* SELECTED PASSAGE:
================

Other improvements include tires with street tread and better sealed to repel against flats. The gearing has been improved and has a nice shiny chrome sprocket cluster mounted on the rear axle and the battery has been moved from behind the seat to the front of it for easier access. The controller is now mounted on the back of the seat post instead of inside a box mounted on the bottom of the frame of the previous Mini. This version managed to somehow gain a few pounds of weight at 68 pounds, but don't we all. The front forks offer improved steering and better stability, and the bike now arrives minus a rear rack, so as received from RAD, it’s a sporty run-about, and is suitable for a wide variety of riders, young and old.
2019 RPB - RADMini Step-Thru sm.jpg
Assembly went well, with not really much to finish up after pulling it from the shipping carton. The packaging was much better for this Mini over my previous 2018 model that arrived with a front fork protruding from the box. That can't happen with the new process with the front forks anchored to a base plate, and generously padded with Styrofoam throughout with some rigid plastic sheeting fastened inside at vulnerable places for repelling impact damage during transport. Everything was zip-tied securely to restrict movement inside the box and it arrived with no holes and everything within the box was intact and in perfect condition upon arrival as delivered by FedEx.
After completing assembly I checked for loose bolts and connections, spun the wheels and checked for proper assembly and operation of the brakes and suspension. I oiled the chain and checked the tire air pressure bringing them both up to 22 pounds as recommended in the assembly video. After a full charge on the battery I installed it and went for a little test ride that went well.
The handlebar assembly is typically RAD. On this bike the handlebars sit a little too far forward for my liking forcing more weight to be placed on the grips. I prefer sitting upright so will be doing some small changes. The wires and cables are all zipped-tied neatly and don't tangle with handlebar movement. The seat post clamp has been changed and is intended to be hand tightened only. I preferred the older type better, but my Suntour post and Cloud 9 seat have not slipped down at all after several rides. The rear tail light is now wired into the brake controls and shines brightly when working the brakes. The drive train worked perfectly starting in first gear and PAS 0 and shifting thru all seven gears and back down to first without a hint of hanging up or missing any gears. Then I went thru the 5 PAS settings while in 7th gear and everything operated as normal. No wobble or squeal in the brakes at all, working perfectly while doing some hard braking tests. Operation on the sand roads wasn't disappointing either and I even checked the stability of the front wheel when doing some quick 180s in soft sand - no wash out at all. This bike is really special, and I'm really going to like riding it. It will get a rear rack and a set of fenders because I'm not likely to be running it thru any rough areas. I have other bikes for doing that.

================

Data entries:
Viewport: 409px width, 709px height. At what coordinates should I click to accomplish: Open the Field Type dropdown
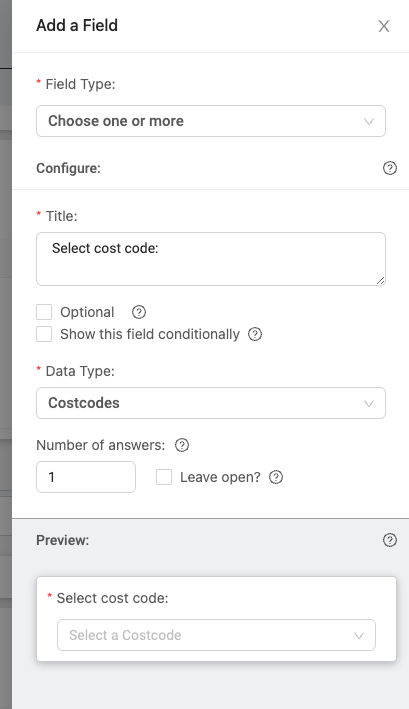click(211, 121)
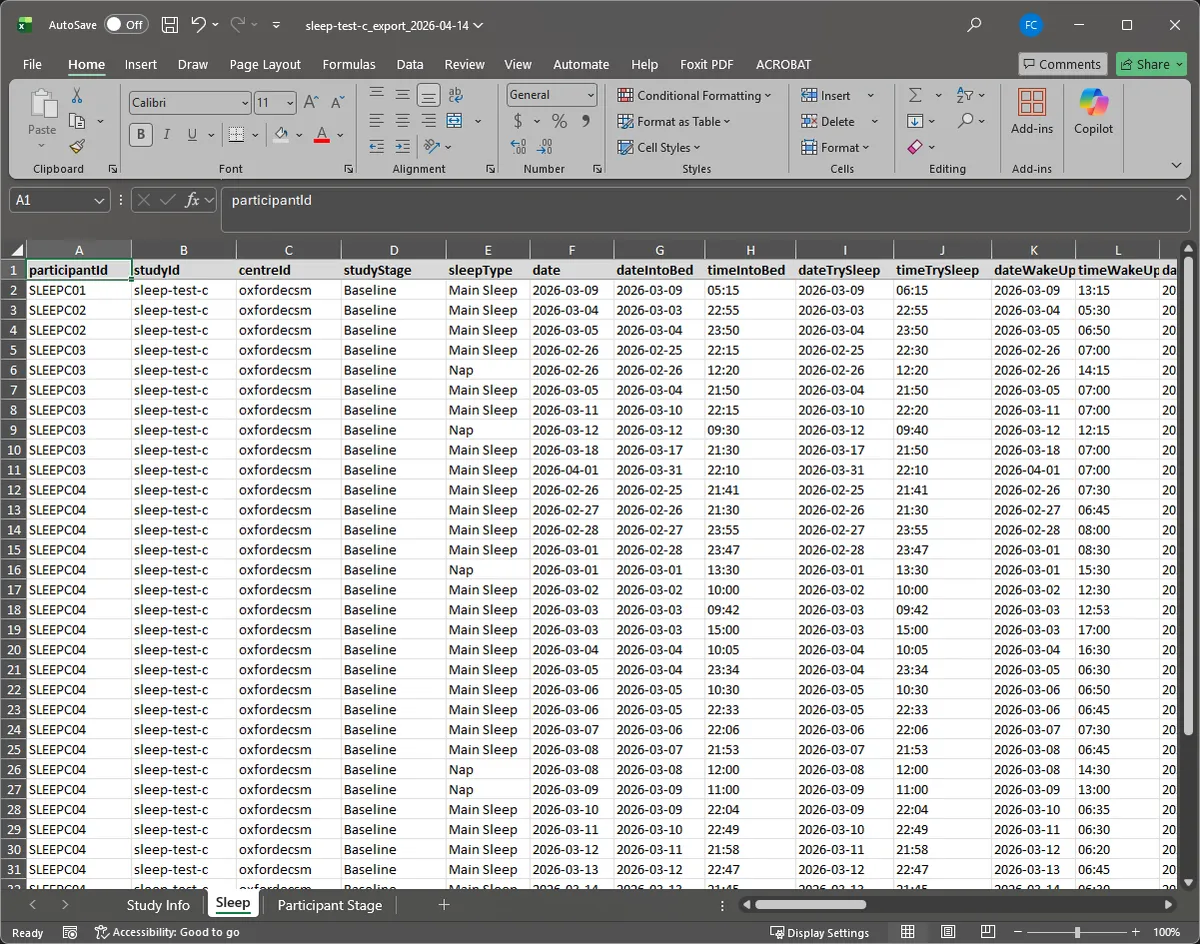
Task: Open the Study Info sheet tab
Action: pyautogui.click(x=158, y=904)
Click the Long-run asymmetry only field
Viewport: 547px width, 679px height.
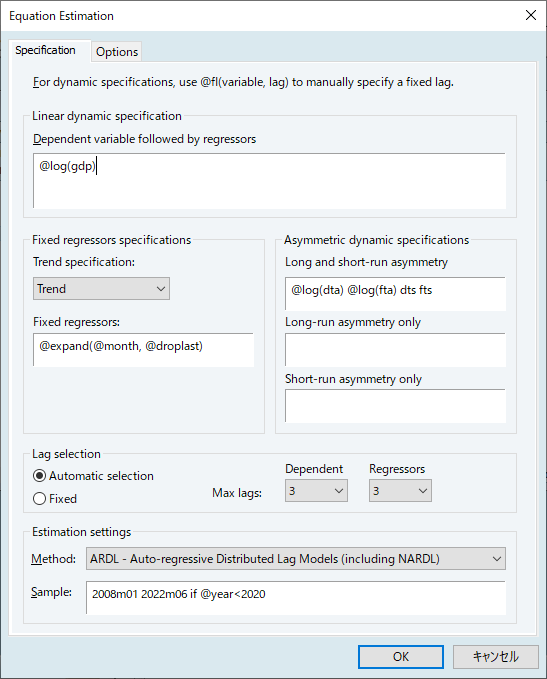[395, 350]
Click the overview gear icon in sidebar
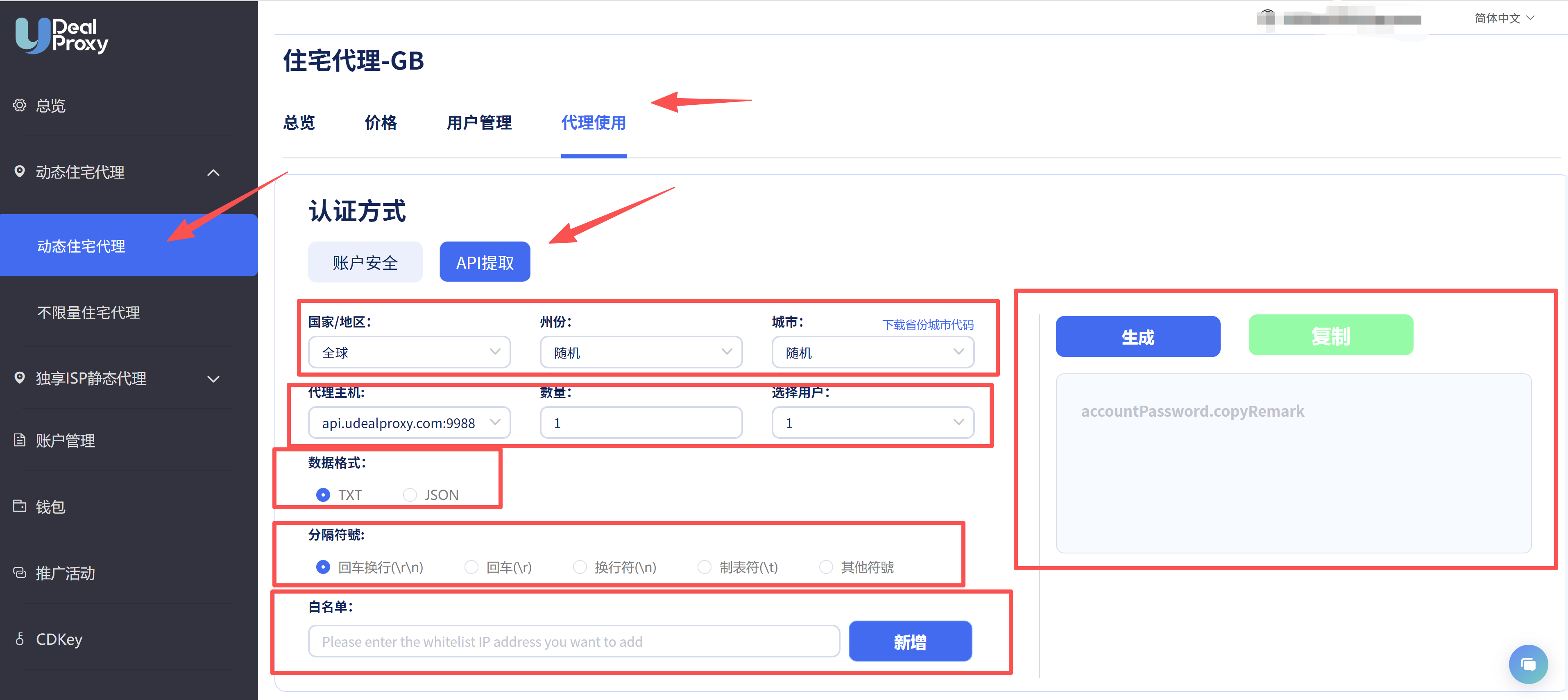The image size is (1568, 700). point(20,105)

================

* PROBLEM:
Return the part of the bike review starting at "2019 RPB - RADMini" and ending at "delivered by FedEx.", copied word for word.

* OUTPUT BELOW:
2019 RPB - RADMini Step-Thru sm.jpg
Assembly went well, with not really much to finish up after pulling it from the shipping carton. The packaging was much better for this Mini over my previous 2018 model that arrived with a front fork protruding from the box. That can't happen with the new process with the front forks anchored to a base plate, and generously padded with Styrofoam throughout with some rigid plastic sheeting fastened inside at vulnerable places for repelling impact damage during transport. Everything was zip-tied securely to restrict movement inside the box and it arrived with no holes and everything within the box was intact and in perfect condition upon arrival as delivered by FedEx.